The keenly awaited results of the Council’s much anticipated ballot on the widely loathed gull-proof waste sacks on London Street have been announced.
- Some 40 residents wanted to keep the sacks, often filled by passing strangers, emptied once a week, in many cases by untrained birds
- An impressive 41 residents failed to respond one way or the other, or indeed at all.
- Another 49 residents voted for a communal on-street bin service, to be emptied twice a week.
Gareth Barwell, City of Edinburgh Council’s Waste and Fleet Manager has now written to locals informing them of the result.
Spurtle is surprised the vote was won by such a comparatively small margin.

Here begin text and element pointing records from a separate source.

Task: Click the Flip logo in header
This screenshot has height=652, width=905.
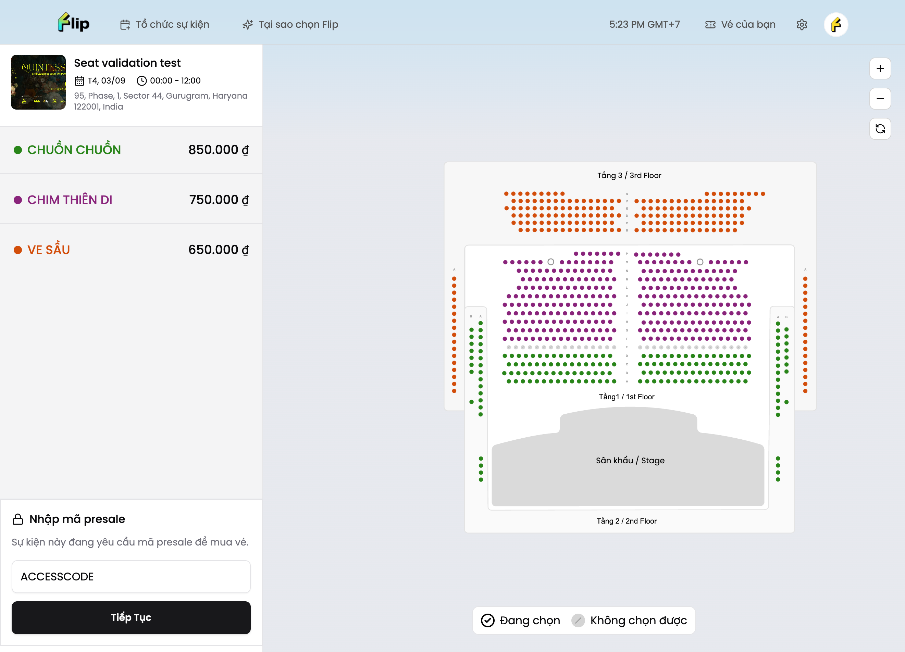Action: click(73, 23)
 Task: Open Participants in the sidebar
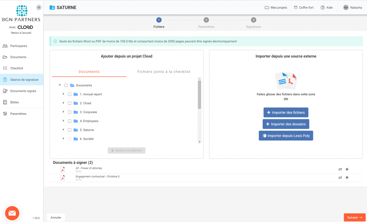pos(19,46)
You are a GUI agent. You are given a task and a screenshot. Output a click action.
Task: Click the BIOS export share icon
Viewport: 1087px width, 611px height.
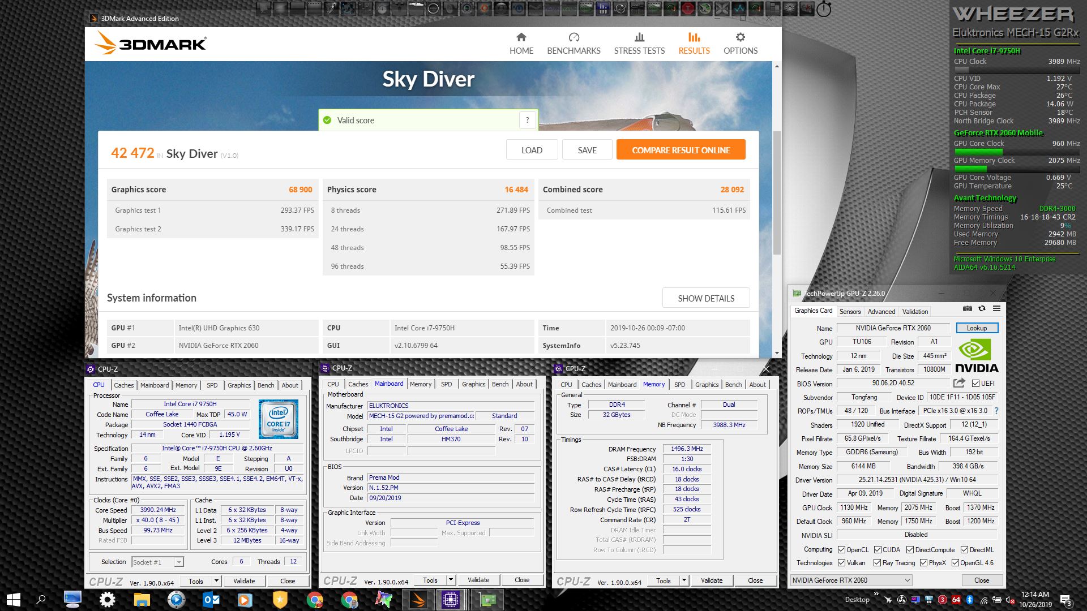point(959,383)
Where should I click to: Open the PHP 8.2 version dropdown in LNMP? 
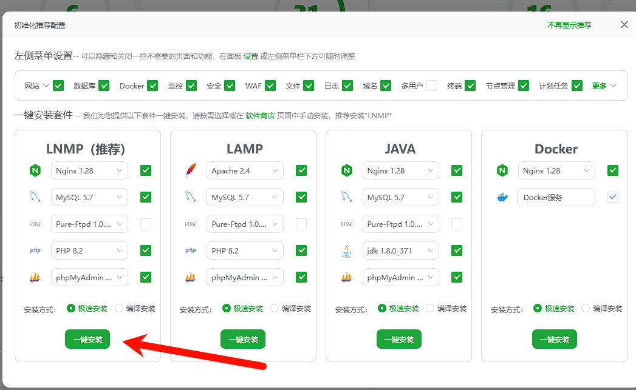click(89, 250)
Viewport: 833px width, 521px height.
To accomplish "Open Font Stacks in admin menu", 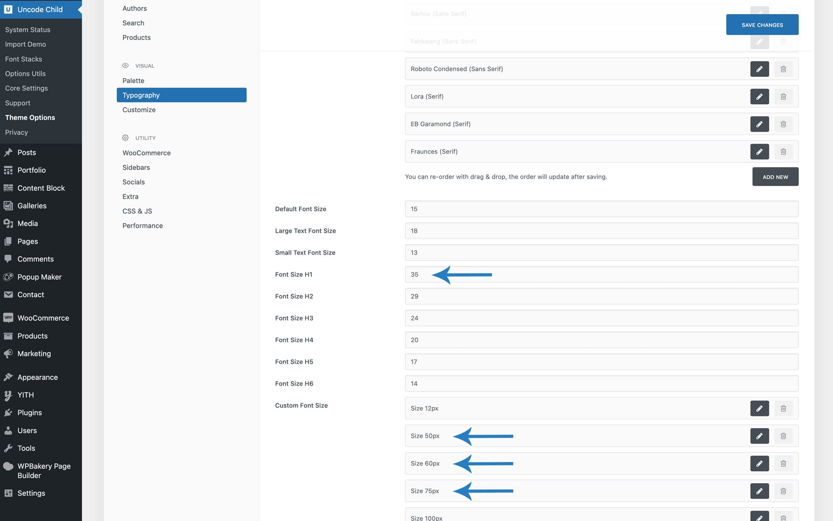I will click(23, 59).
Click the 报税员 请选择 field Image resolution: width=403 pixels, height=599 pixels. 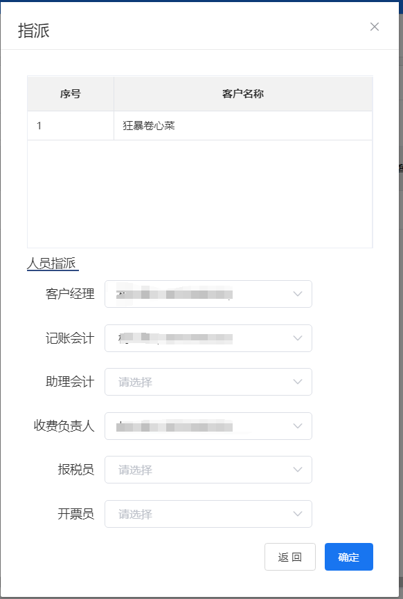(208, 470)
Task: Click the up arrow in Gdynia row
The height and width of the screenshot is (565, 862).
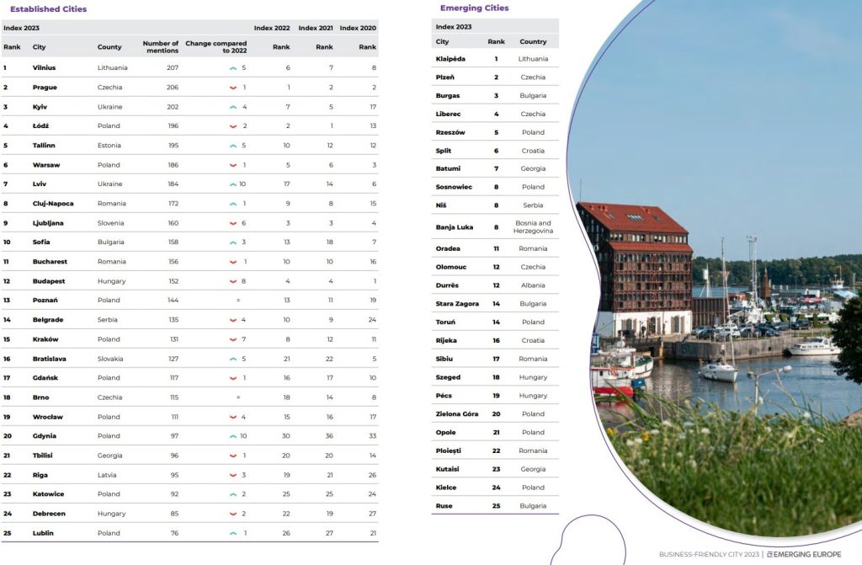Action: 231,436
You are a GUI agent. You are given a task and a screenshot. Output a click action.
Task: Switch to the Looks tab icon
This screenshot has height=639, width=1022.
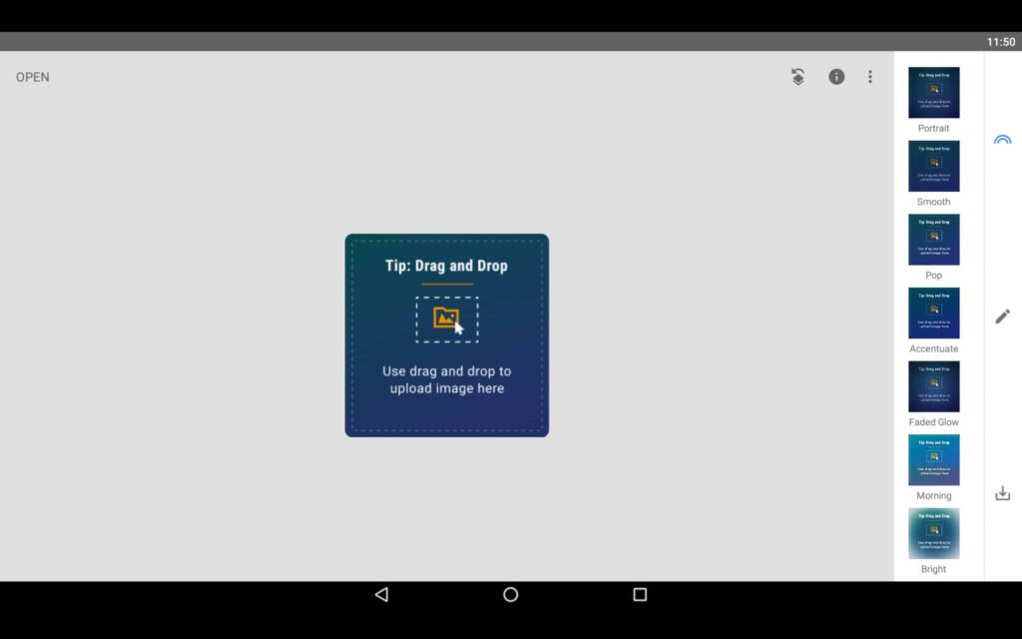[1002, 140]
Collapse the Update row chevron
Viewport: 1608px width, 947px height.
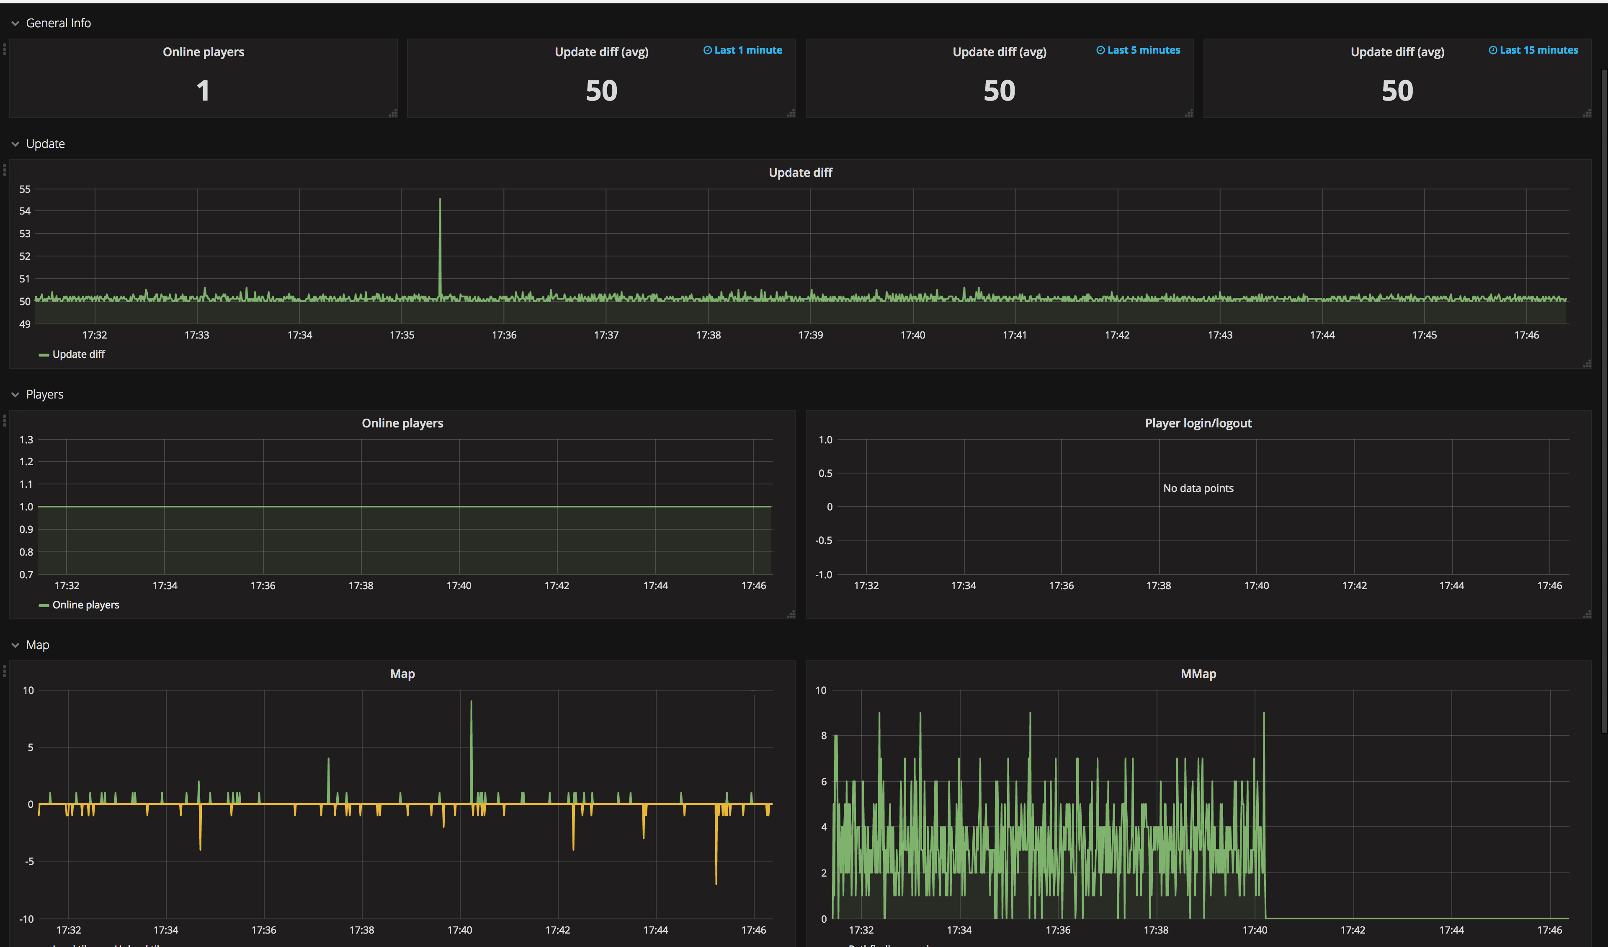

The advantages of not wading through other people’s mess are self-evident.
The difficulty of getting a large transient (human) population on the street to understand the gull-proof sack system, or obey it, has been obvious for ages. (Perhaps it is connected to the difficulty so many residents had in completing the ballot.)
If experience elsewhere across Broughton is anything to go by, we suspect even sceptical London Street locals will soon adapt to the new arrangement.
As they lie peacefully abed in the mornings, undisturbed by the ravenous attentions of unwanted visitors, conjuring images of impeccable pavements and care-free Waste staff gambolling cheerfully between Drummond Place and the roundabout, they may even wonder how they ever managed without it.